• Selected extract:
8.3 Analysis of Finite Horizon Simulations
This section illustrates how tally-based and time-persistent statistics are collected within a replication and how statistics are collected across replications. Finite horizon simulations can be analyzed by traditional statistical methodologies that assume a random sample, i.e. independent and identically distributed random variables. A simulation experiment is the collection of experimental design points (specific input parameter values) over which the behavior of the model is observed. For a particular design point, you may want to repeat the execution of the simulation multiple times to form a sample at that design point. To get a random sample, you execute the simulation starting from the same initial conditions and ensure that the random numbers used within each replication are independent. Each replication must also be terminated by the same conditions. It is very important to understand that independence is achieved across replications, i.e. the replications are independent. The data within a replication may or may not be independent.

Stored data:
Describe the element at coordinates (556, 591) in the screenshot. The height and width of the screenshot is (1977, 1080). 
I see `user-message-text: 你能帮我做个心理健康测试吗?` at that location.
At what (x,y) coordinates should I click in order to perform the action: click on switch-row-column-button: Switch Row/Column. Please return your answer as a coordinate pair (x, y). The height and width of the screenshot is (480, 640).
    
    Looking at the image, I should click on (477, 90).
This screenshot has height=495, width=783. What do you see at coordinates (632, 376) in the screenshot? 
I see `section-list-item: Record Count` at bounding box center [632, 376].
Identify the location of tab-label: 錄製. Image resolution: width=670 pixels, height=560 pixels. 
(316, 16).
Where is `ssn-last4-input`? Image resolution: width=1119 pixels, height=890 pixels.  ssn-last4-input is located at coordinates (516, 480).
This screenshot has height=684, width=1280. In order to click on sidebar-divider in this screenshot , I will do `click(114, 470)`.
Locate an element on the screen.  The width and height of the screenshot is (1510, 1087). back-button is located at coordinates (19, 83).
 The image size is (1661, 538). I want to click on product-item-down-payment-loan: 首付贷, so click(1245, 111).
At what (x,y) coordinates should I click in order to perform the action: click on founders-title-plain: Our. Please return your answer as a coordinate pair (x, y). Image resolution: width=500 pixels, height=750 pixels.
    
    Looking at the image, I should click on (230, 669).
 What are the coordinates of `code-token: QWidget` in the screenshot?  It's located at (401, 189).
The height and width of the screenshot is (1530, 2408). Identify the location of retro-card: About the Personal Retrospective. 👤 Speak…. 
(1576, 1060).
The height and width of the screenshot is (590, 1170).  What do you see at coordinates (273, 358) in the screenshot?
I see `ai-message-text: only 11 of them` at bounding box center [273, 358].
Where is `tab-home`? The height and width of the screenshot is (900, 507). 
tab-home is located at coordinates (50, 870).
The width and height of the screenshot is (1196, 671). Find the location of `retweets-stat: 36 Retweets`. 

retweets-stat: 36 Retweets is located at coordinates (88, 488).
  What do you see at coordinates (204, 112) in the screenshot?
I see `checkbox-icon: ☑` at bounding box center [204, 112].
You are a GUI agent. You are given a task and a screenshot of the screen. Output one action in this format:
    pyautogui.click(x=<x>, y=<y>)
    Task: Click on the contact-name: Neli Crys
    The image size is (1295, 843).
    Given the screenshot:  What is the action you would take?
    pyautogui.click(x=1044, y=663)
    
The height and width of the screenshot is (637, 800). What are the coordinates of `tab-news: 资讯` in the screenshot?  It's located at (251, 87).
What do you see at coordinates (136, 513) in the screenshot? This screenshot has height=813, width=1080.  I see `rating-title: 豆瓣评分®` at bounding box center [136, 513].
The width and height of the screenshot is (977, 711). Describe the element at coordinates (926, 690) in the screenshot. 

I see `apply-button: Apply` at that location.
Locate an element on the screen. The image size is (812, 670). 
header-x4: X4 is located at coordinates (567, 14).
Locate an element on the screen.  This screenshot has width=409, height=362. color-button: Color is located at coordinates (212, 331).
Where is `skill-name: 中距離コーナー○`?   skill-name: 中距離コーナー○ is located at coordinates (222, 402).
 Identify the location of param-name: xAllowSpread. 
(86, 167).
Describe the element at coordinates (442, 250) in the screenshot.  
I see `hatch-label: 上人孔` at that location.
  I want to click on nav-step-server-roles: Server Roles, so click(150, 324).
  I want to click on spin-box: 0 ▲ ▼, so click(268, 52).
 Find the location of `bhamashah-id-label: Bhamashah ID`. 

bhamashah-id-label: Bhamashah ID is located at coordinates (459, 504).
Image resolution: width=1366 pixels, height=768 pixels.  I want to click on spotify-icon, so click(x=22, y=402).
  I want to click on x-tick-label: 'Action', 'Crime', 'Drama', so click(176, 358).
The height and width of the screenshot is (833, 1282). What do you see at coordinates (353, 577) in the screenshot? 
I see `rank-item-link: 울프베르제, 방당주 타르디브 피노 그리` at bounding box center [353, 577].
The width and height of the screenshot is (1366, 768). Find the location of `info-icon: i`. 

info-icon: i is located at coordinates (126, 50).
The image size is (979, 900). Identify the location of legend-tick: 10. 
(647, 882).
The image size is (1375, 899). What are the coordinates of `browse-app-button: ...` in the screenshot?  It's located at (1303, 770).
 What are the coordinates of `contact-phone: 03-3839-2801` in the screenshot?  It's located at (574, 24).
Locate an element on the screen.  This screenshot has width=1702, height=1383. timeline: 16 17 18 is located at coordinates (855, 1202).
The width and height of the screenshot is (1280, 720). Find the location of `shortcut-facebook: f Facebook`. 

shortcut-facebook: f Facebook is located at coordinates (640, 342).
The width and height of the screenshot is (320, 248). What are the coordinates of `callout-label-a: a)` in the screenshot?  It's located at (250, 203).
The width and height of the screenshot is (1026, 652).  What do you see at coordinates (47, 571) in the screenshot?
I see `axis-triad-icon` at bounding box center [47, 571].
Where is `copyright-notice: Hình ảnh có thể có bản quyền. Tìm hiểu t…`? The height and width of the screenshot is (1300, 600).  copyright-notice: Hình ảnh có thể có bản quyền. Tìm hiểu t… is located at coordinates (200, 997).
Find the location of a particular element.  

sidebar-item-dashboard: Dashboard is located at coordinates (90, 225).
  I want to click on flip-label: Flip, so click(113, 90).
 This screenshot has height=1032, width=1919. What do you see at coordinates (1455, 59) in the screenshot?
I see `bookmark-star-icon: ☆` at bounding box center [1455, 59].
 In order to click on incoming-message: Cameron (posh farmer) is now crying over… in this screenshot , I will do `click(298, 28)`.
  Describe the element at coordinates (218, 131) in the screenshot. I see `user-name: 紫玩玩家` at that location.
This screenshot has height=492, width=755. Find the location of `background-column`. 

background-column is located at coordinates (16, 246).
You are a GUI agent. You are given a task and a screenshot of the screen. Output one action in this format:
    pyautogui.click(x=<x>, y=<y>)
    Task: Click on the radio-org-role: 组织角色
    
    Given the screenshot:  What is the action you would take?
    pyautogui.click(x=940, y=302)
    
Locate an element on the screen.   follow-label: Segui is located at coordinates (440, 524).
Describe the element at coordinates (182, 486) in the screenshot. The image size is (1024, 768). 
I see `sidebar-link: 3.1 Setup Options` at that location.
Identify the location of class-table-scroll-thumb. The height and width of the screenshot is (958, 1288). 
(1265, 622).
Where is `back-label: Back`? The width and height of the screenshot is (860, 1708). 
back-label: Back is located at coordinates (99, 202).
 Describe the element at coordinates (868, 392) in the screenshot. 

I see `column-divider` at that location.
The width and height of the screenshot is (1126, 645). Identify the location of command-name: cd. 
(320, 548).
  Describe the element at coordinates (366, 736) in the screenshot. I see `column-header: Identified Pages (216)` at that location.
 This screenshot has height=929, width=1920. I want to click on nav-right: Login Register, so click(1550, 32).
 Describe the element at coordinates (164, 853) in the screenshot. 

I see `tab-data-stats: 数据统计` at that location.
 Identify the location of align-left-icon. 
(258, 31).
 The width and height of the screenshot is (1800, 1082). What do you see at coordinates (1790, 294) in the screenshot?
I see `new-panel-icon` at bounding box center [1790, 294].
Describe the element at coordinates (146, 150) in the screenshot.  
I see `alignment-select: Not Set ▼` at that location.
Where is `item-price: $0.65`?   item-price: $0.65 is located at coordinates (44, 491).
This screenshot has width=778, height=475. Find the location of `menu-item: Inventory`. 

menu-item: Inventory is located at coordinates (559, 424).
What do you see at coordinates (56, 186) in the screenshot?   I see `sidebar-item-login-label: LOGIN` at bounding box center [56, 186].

• Work item A:
For each statement below, say whether it agrees with the finite horizon simulations section, answering yes or no and quoting the section's deciding words exactly.
(i) The data within a replication are always independent.
(ii) Each replication must be terminated by the same conditions.
(iii) A simulation experiment is a single execution of the model.
• Work item B:
Answer these questions from the finite horizon simulations section.
(i) What do traditional statistical methodologies assume?
(ii) How are experimental design points described in parentheses?
(iii) Across what is independence achieved?

• Exercise solution A:
(i) No: "The data within a replication may or may not be independent."
(ii) Yes: "Each replication must also be terminated by the same conditions."
(iii) No: "A simulation experiment is the collection of experimental design points (specific input parameter values) over which the behavior of the model is observed."

• Exercise solution B:
(i) A random sample, i.e. independent and identically distributed random variables.
(ii) Specific input parameter values.
(iii) Across replications.